Bob Vennum and Lisa Kekaula, the heart and soul of The BellRays

1: The BellRaysOne, two, One, two, three, four, here we go…. “Blues is the teacher. Punk is the Preacher. It’s all about emotion and energy. Experience and raw talent, spirit and intellect. Exciting things happen when these things collide.” so said a BellRay. The BellRays have always been cool, we’ve said things along those lines many time of these fractured webpages and on our printed pages before that, we’ve put them on in London a couple of times, their blues drenched punk tinged hard rock has always dripped with so much soul. Apprently there’s a new single to get excited about.

The BellRays are from some place called Riverside, some place in California, i guess some town that’s by the side of some river, don’t ask me, I’m stuck in East London. The band have always revolved around the core duo of Bob Vennum and Lisa Kekaula. They’ve continually surround themselves with good people, people able to nail their vision of punk, funk, hard rock and soul down. If you don’t know then then maybe go find a copy of their beautifully electric Red, White and Black album and then kick on from there

They’ve been around since something like 1990, it feels like they’ve been constantly there, working, touring and maybe not really getting the attention they’ve always deserved. This month it is mostly about what is the 8th in the Detroit Covers Series of singles from I-94 Recordings, the 8th in the serries sees The BellRays update The Temptations 1970’s socially conscious classic Ball of Confusion. We’ve not heard the actual single yet, their man Dan was too busy going on about omelettes or umlauts or something like that. We haven’t heard it yet,we know when it does come out (or when it reaches us) it will be dripping with all that soul that always drips from a BellRays release, that it will be laced with attitude, that it will be everything you’d expect from The BellRays covering The Temptations

“We were amazed at how timely and current this song still was.
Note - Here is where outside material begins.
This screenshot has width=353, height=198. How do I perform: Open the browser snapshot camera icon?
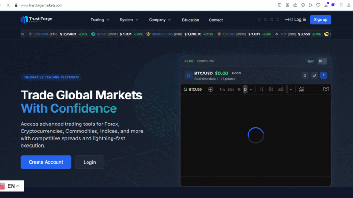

So much of the original lyric content was unfortunately still relevant in America like racial tensions and political ineptitude.” – explains Lisa Kekaula. Within a very few changes, the band managed to get an age-old-classics into the whole different context. Musically and conceptually. “We wanted to bring it into a little more modern focus with the mention of the housing crisis, opioids, gas prices and active shooters. It is our way of building a bridge back to the original intent of the song.”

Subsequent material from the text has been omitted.